▸ **AIM OF THE TASK**
Output the lines from the top of the entries below to the line with "You are a computer-use", both included, exactly and without pictures.

Records from a data source:
________________________________________
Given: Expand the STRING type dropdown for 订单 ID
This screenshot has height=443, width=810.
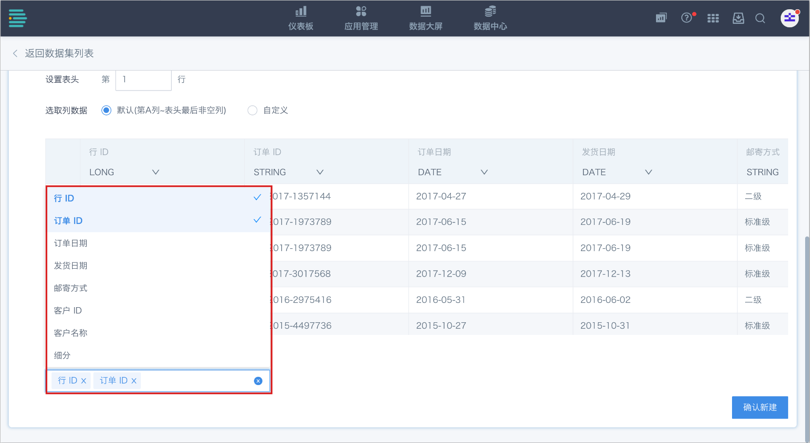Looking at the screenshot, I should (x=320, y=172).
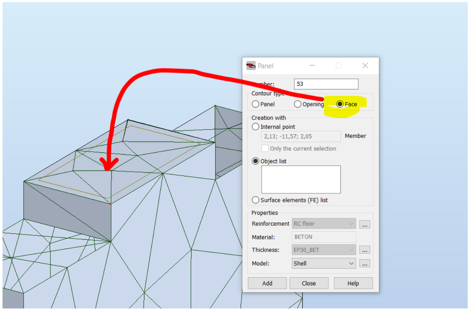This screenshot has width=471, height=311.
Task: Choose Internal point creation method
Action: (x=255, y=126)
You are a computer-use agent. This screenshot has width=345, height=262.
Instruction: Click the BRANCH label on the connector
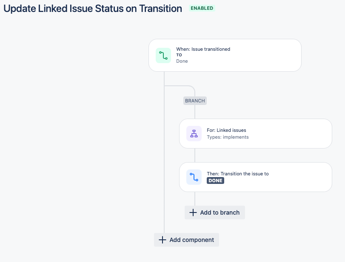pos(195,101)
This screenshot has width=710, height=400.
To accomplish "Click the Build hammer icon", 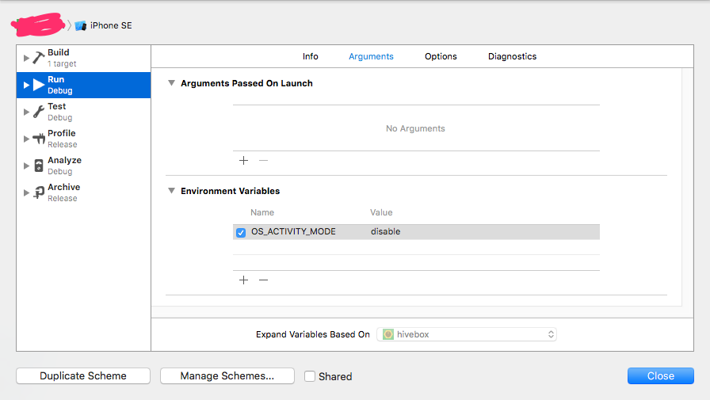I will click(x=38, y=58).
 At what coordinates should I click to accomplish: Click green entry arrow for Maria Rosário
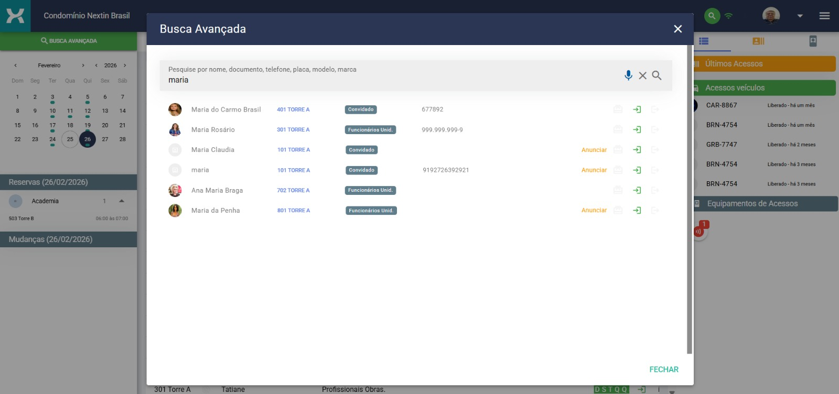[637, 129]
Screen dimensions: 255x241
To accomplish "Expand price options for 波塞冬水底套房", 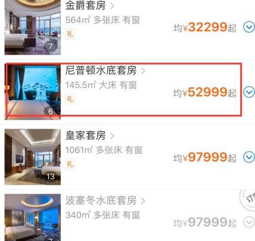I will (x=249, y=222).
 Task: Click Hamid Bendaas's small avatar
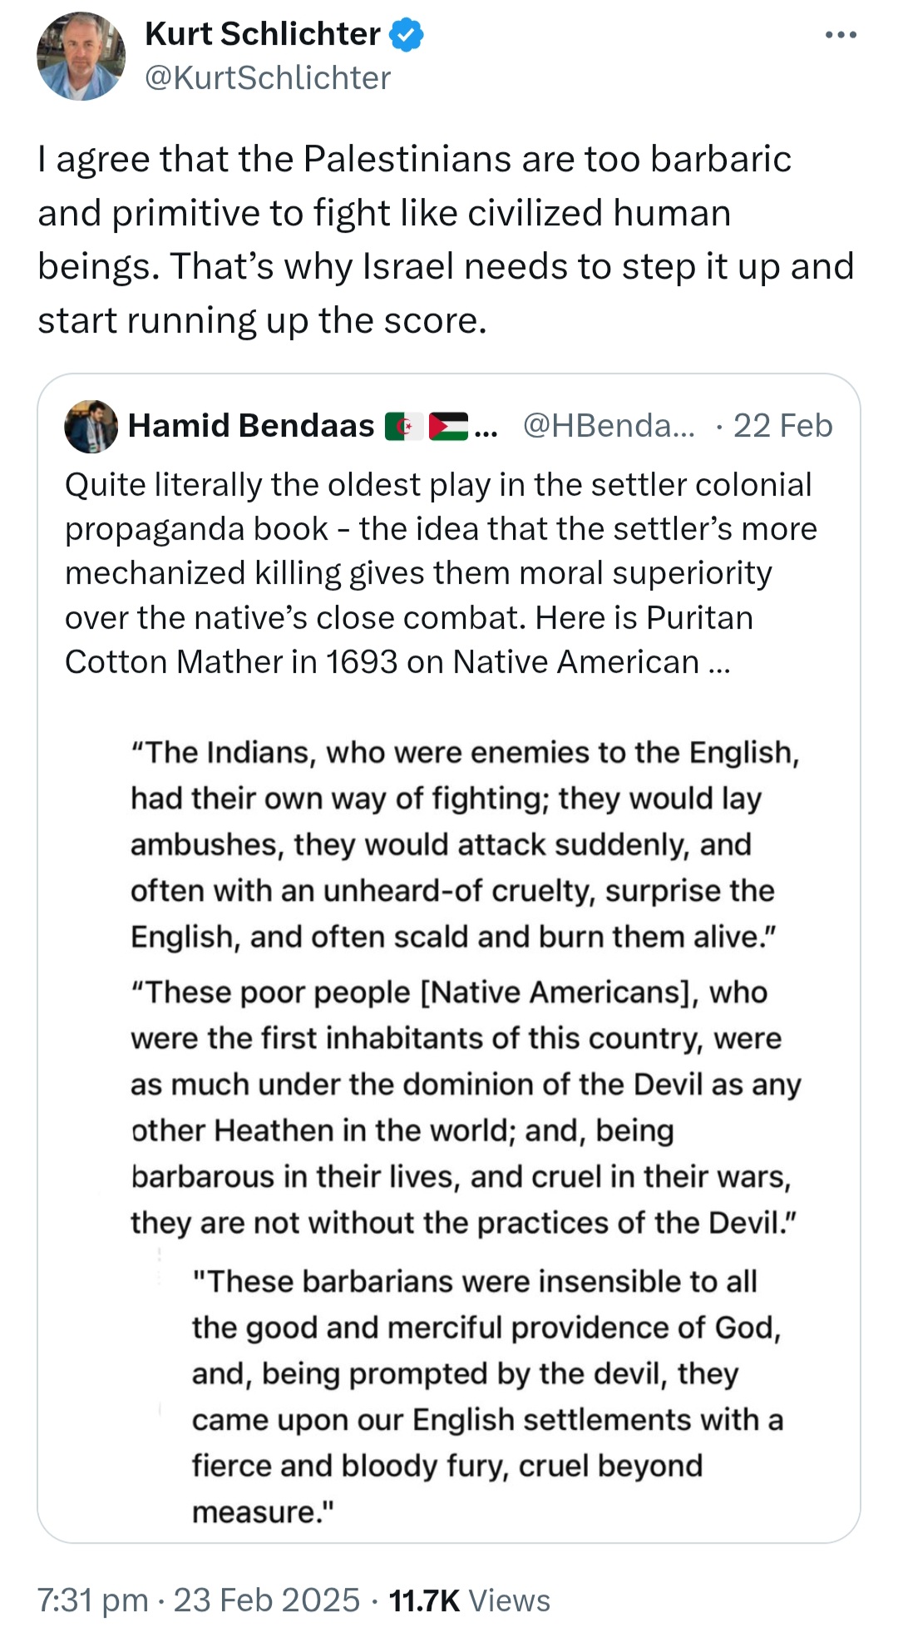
________________________________________
▸ **ANSWER BOX**
Given: Expand the STRING type dropdown for 订单 ID
This screenshot has height=443, width=810.
Looking at the screenshot, I should (x=320, y=172).
This screenshot has width=471, height=311.
Task: Choose Internal point creation method
Action: (x=255, y=126)
You are a computer-use agent. This screenshot has width=345, height=262.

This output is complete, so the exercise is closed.